::: Extract to read :::

Brain tissue fractionation
Mouse brain homogenates were purified using a differential centrifugation method described earlier54. After removal of food from cages, mice were injected with vehicle or ACEA for 90 min. For isolation of mitochondria-enriched fractions, male and female C57BL6, Ucp2−/−and corresponding wild-type littermates were killed and both the hippocampus and the hypothalamus were immediately dissected from brains and put on ice. Tissue was manually homogenized at 4 °C in 10 ml of isolation buffer containing 225 mM mannitol, 75 mM sucrose, 5 mM HEPES, 1 mM EGTA, 1 mg ml−1 BSA and 0.3125 mg ml−1 protease type VIII (Sigma-Aldrich) at pH 7.4. The homogenate was brought to 20 ml final volume and centrifuged at 2,000g for 5 min. The pellet, including the synaptosomal layer was re-suspended in 10 ml of the isolation buffer now containing 0.02% (w/v) digitonin and centrifuged at 12,000g for 10 min. The pellet without the synaptosomal layer was re-suspended in 10 ml of isolation buffer and centrifuged at 12,000g for 10 min. The pellet was finally re-suspended in 50 μl of a buffer containing 225 mM mannitol, 75 mM sucrose, 5 mM HEPES at pH 7.4.

:::

● **The task**
Continue the brain tissue fractionation protocol from its last sentence, picking up with what is done next with the re-suspended pellet.

::: Provided material :::

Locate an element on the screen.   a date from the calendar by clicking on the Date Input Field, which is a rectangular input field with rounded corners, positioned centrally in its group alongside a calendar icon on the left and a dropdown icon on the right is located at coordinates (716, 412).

:::
::: Provided material :::

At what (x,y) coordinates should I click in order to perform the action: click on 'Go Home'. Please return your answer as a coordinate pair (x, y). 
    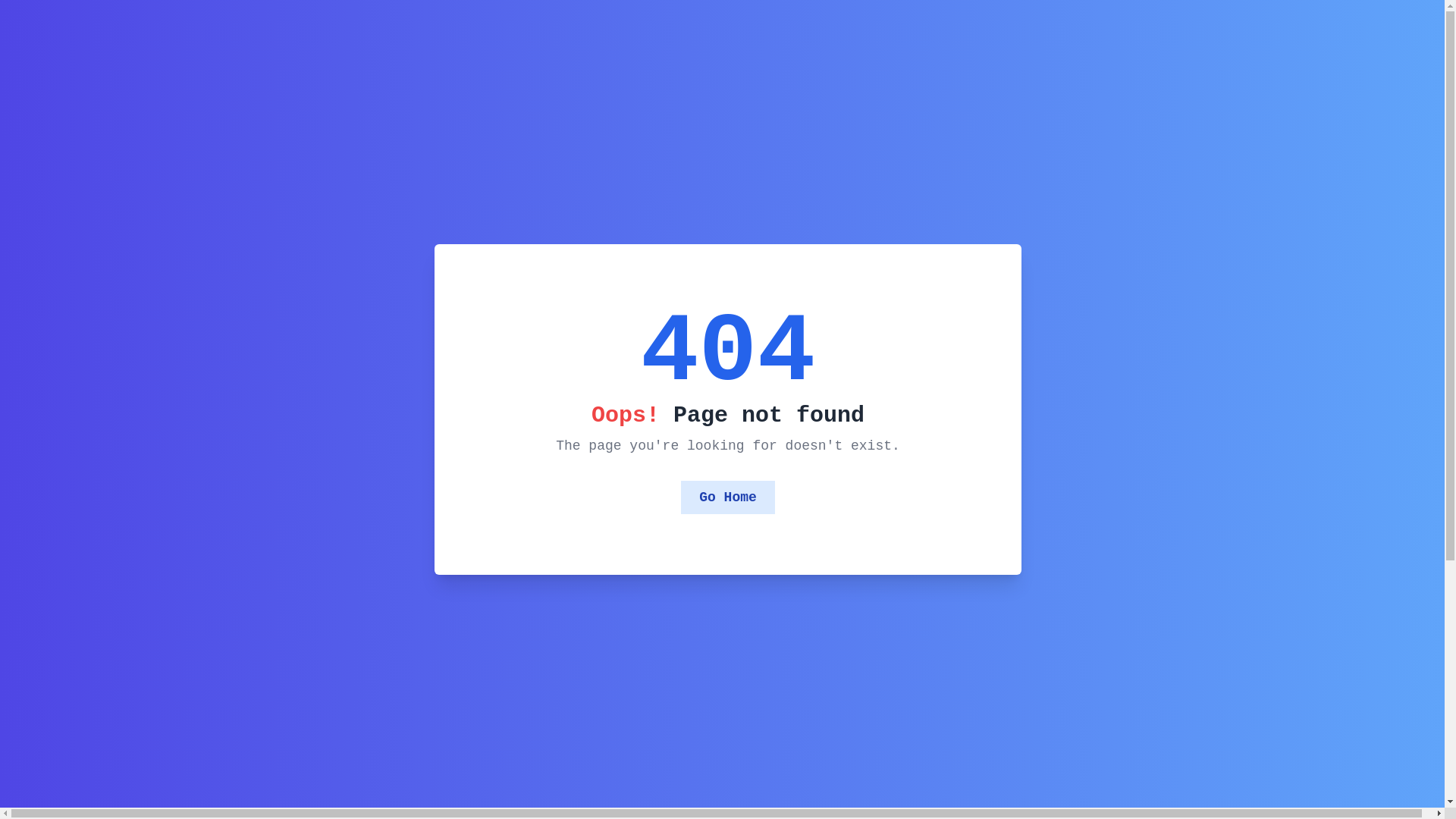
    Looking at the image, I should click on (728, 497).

:::

● **Response to this exercise**
Ex vivo mitochondrial respiration
Protein concentrations of mitochondrial preparations were determined with a BCA protein assay kit (Perbio). For mitochondrial respiration analyses, 0.5 mg ml−1 protein was added into the reaction chamber of a Clark type oxygen electrode (Hansatech Instruments) which has been set to 37 °C and filled with 1 ml respiration buffer (100 mM sucrose, 5 mM HEPES, 100 mM KCl, 2 mM KH2PO4 and 10 μM EGTA, pH 7.4). Pyruvate (5 mM) and malate (2.5 mM) were then added concomitantly as the oxidative substrates. To determine ADP-dependent (state 3) respiration, ADP (2.5 mM) was added. After the ADP was exhausted, oligomycin (1 μM) was applied to analyse respiration independently of phosphorylation (state 4 activity).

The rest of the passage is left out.